▸ Assignment
Return every entry exactly as written.

-------

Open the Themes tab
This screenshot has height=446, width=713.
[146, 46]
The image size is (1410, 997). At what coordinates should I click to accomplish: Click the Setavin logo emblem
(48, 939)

-------

▸ Task answer
Open the Themes tab
This screenshot has height=446, width=713.
[146, 46]
The image size is (1410, 997). At what coordinates should I click to accomplish: Click the Setavin logo emblem
(48, 939)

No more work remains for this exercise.